• WHAT IS EXPECTED:
Please print all of the records shown below, exactly as given.

Segment Start: RECORDS FOR THE EXERCISE

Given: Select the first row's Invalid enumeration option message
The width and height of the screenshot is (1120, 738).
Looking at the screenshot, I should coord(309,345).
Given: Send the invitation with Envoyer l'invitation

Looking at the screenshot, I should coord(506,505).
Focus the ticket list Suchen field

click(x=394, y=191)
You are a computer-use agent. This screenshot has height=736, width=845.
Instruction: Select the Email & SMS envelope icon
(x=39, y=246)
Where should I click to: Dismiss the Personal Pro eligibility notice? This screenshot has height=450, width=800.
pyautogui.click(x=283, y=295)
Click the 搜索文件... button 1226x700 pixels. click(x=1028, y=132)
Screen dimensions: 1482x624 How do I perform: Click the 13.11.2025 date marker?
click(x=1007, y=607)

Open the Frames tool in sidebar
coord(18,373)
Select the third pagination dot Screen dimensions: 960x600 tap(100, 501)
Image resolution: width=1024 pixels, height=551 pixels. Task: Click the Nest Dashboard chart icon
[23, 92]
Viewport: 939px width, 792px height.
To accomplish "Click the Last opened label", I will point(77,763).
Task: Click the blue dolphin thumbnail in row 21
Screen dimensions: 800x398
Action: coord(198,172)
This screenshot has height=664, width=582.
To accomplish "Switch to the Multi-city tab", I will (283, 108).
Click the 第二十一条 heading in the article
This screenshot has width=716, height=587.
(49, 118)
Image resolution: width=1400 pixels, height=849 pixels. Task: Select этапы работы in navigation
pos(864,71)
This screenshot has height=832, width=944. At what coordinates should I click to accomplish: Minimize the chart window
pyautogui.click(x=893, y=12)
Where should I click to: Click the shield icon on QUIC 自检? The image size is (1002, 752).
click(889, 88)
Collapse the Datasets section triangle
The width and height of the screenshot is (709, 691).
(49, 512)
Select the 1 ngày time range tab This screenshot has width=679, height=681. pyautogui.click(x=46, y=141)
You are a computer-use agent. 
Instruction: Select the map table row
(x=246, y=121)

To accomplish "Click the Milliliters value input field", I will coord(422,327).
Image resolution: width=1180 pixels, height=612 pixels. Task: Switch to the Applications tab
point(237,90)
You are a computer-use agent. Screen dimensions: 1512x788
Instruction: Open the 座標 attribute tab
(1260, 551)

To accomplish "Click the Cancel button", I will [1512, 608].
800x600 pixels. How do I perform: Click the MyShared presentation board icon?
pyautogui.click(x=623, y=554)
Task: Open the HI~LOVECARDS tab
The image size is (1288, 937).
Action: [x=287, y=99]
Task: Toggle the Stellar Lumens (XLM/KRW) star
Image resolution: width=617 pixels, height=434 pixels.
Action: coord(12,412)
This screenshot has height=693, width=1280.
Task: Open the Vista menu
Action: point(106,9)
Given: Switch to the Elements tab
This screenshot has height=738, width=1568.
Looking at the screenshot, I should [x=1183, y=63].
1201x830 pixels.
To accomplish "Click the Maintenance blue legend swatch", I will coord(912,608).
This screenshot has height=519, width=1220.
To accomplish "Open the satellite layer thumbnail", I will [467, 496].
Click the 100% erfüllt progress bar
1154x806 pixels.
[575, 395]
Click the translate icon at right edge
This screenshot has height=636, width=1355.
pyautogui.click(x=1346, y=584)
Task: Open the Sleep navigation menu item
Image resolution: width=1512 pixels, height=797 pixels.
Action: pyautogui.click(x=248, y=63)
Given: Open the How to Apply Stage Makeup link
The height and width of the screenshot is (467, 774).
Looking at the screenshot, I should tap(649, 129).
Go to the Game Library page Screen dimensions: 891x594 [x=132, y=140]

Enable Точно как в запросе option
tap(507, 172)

Segment End: RECORDS FOR THE EXERCISE

• TASK OUTPUT:
Given: Select the first row's Invalid enumeration option message
The width and height of the screenshot is (1120, 738).
Looking at the screenshot, I should coord(309,345).
Given: Send the invitation with Envoyer l'invitation

Looking at the screenshot, I should coord(506,505).
Focus the ticket list Suchen field

click(x=394, y=191)
You are a computer-use agent. This screenshot has height=736, width=845.
Instruction: Select the Email & SMS envelope icon
(x=39, y=246)
Where should I click to: Dismiss the Personal Pro eligibility notice? This screenshot has height=450, width=800.
pyautogui.click(x=283, y=295)
Click the 搜索文件... button 1226x700 pixels. click(x=1028, y=132)
Screen dimensions: 1482x624 How do I perform: Click the 13.11.2025 date marker?
click(x=1007, y=607)

Open the Frames tool in sidebar
coord(18,373)
Select the third pagination dot Screen dimensions: 960x600 tap(100, 501)
Image resolution: width=1024 pixels, height=551 pixels. Task: Click the Nest Dashboard chart icon
[23, 92]
Viewport: 939px width, 792px height.
To accomplish "Click the Last opened label", I will point(77,763).
Task: Click the blue dolphin thumbnail in row 21
Screen dimensions: 800x398
Action: coord(198,172)
This screenshot has height=664, width=582.
To accomplish "Switch to the Multi-city tab", I will (283, 108).
Click the 第二十一条 heading in the article
This screenshot has width=716, height=587.
(49, 118)
Image resolution: width=1400 pixels, height=849 pixels. Task: Select этапы работы in navigation
pos(864,71)
This screenshot has height=832, width=944. At what coordinates should I click to accomplish: Minimize the chart window
pyautogui.click(x=893, y=12)
Where should I click to: Click the shield icon on QUIC 自检? The image size is (1002, 752).
click(889, 88)
Collapse the Datasets section triangle
The width and height of the screenshot is (709, 691).
(49, 512)
Select the 1 ngày time range tab This screenshot has width=679, height=681. pyautogui.click(x=46, y=141)
You are a computer-use agent. 
Instruction: Select the map table row
(x=246, y=121)

To accomplish "Click the Milliliters value input field", I will coord(422,327).
Image resolution: width=1180 pixels, height=612 pixels. Task: Switch to the Applications tab
point(237,90)
You are a computer-use agent. Screen dimensions: 1512x788
Instruction: Open the 座標 attribute tab
(1260, 551)

To accomplish "Click the Cancel button", I will [1512, 608].
800x600 pixels. How do I perform: Click the MyShared presentation board icon?
pyautogui.click(x=623, y=554)
Task: Open the HI~LOVECARDS tab
The image size is (1288, 937).
Action: [x=287, y=99]
Task: Toggle the Stellar Lumens (XLM/KRW) star
Image resolution: width=617 pixels, height=434 pixels.
Action: coord(12,412)
This screenshot has height=693, width=1280.
Task: Open the Vista menu
Action: point(106,9)
Given: Switch to the Elements tab
This screenshot has height=738, width=1568.
Looking at the screenshot, I should [x=1183, y=63].
1201x830 pixels.
To accomplish "Click the Maintenance blue legend swatch", I will coord(912,608).
This screenshot has height=519, width=1220.
To accomplish "Open the satellite layer thumbnail", I will [467, 496].
Click the 100% erfüllt progress bar
1154x806 pixels.
[575, 395]
Click the translate icon at right edge
This screenshot has height=636, width=1355.
pyautogui.click(x=1346, y=584)
Task: Open the Sleep navigation menu item
Image resolution: width=1512 pixels, height=797 pixels.
Action: pyautogui.click(x=248, y=63)
Given: Open the How to Apply Stage Makeup link
The height and width of the screenshot is (467, 774).
Looking at the screenshot, I should tap(649, 129).
Go to the Game Library page Screen dimensions: 891x594 [x=132, y=140]

Enable Точно как в запросе option
tap(507, 172)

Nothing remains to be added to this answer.